__INPUT__
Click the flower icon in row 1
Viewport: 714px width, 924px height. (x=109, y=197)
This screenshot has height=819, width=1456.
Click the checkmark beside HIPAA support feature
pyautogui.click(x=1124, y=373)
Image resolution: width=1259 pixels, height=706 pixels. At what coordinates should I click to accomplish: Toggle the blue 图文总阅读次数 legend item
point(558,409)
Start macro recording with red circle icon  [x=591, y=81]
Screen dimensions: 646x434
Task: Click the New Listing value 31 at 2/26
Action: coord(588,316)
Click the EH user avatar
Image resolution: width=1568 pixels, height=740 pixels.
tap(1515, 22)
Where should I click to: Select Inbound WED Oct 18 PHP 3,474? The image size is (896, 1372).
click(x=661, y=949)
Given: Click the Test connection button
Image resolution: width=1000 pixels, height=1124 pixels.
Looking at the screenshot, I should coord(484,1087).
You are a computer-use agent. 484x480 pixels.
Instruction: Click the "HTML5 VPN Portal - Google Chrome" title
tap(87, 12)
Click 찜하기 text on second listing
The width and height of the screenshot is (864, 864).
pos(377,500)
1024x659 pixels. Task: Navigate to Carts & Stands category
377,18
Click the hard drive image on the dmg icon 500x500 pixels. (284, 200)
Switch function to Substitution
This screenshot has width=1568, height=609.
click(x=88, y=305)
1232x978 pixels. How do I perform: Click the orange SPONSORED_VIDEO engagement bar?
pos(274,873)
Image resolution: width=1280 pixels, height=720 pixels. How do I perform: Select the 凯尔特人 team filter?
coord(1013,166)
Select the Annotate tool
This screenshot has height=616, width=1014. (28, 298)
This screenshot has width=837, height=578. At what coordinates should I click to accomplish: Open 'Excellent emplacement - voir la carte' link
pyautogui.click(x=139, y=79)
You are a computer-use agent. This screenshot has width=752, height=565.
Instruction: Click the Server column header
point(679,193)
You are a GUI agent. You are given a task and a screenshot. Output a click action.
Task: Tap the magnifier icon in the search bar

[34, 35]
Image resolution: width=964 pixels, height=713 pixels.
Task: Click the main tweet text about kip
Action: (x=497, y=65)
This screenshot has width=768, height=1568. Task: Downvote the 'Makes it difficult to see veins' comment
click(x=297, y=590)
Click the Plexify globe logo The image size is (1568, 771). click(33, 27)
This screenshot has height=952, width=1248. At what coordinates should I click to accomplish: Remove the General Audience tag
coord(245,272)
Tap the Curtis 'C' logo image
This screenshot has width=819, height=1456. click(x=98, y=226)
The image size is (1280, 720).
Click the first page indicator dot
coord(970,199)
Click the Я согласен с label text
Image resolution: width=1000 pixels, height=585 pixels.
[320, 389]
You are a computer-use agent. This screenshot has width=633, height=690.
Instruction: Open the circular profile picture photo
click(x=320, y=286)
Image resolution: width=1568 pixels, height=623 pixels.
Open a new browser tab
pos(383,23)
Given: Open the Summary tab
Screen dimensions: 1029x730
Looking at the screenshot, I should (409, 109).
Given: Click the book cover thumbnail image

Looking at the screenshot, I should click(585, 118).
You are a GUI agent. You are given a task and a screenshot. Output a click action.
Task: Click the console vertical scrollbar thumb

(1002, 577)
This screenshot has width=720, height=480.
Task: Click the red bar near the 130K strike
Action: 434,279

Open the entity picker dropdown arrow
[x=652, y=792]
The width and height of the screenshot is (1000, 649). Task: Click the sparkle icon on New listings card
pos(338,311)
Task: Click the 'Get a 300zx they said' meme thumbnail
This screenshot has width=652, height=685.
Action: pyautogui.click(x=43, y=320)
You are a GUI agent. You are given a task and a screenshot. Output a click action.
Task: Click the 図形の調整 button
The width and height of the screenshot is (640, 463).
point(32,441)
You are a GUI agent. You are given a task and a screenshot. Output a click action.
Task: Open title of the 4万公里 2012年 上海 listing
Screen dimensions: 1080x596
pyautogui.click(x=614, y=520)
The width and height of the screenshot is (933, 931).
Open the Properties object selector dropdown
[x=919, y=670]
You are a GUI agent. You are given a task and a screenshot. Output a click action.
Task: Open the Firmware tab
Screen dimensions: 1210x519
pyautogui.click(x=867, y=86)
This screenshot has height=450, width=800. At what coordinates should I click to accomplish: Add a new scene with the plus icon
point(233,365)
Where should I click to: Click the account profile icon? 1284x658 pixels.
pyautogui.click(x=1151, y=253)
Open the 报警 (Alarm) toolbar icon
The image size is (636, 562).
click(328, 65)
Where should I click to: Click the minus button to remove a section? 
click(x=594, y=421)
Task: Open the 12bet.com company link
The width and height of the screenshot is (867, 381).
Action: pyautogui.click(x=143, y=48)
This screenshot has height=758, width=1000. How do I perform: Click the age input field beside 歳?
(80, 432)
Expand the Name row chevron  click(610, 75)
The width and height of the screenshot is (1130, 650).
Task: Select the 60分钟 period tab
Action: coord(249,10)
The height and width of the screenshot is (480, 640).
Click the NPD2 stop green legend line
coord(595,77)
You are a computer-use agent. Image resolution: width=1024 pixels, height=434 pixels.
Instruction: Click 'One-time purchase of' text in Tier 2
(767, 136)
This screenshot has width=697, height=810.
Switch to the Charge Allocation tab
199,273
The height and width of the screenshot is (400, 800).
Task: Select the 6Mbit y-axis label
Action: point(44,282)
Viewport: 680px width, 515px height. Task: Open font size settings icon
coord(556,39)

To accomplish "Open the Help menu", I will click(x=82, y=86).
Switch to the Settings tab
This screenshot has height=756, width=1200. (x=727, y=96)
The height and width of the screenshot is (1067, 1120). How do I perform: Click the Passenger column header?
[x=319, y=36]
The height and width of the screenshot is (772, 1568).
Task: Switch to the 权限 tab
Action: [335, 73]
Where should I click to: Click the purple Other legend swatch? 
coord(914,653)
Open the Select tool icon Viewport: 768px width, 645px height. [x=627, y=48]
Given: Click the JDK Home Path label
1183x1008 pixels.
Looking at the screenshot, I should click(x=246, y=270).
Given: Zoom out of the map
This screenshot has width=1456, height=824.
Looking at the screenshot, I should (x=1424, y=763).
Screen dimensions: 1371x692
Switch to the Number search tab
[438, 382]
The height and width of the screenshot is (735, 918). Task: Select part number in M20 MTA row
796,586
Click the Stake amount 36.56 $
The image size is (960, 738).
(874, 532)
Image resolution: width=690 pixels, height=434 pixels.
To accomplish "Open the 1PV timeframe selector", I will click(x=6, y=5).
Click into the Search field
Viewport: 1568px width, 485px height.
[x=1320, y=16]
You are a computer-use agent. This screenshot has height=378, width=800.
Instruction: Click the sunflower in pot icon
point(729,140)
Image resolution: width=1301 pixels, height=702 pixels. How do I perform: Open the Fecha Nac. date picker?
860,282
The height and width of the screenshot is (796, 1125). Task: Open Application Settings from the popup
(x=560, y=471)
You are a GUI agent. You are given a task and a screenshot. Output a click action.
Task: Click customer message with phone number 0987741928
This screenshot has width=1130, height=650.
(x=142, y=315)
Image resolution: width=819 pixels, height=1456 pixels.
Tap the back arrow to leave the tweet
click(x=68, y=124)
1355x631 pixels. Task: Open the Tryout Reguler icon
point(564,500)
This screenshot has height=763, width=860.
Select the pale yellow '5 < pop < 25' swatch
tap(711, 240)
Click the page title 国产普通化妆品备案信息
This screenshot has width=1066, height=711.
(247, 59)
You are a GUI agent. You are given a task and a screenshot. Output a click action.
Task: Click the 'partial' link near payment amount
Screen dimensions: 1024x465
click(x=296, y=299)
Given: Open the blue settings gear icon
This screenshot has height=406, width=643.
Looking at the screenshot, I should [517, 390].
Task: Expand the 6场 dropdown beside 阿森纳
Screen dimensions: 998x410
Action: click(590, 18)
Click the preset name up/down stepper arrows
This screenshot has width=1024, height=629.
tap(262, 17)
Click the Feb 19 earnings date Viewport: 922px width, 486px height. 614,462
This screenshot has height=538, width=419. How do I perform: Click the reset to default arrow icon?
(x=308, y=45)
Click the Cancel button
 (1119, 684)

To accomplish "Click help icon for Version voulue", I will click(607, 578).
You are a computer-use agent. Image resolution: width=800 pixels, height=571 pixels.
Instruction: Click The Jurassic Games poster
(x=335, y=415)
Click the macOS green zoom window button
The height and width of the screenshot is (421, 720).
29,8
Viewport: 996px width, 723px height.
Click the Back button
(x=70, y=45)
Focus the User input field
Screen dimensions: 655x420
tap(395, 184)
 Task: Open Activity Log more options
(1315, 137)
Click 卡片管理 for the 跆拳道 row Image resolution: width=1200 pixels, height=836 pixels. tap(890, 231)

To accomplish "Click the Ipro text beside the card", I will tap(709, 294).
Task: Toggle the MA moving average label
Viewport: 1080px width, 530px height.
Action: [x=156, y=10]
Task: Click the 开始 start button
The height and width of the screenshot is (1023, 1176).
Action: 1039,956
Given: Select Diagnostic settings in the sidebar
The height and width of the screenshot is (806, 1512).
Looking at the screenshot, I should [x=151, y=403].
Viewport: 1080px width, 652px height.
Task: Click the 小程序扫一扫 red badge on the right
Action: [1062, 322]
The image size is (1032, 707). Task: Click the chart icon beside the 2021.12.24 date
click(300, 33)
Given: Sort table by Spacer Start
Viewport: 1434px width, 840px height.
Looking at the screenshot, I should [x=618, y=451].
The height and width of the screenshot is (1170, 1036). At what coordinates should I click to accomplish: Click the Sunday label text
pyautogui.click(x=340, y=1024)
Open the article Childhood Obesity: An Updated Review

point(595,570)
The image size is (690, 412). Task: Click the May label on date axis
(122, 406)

__WHAT IS REQUIRED__
Only lines holding the string "amount" are wanted; gather each one from the entries above.

__EXERCISE SOLUTION__
Click the Stake amount 36.56 $
Task: Click the 'partial' link near payment amount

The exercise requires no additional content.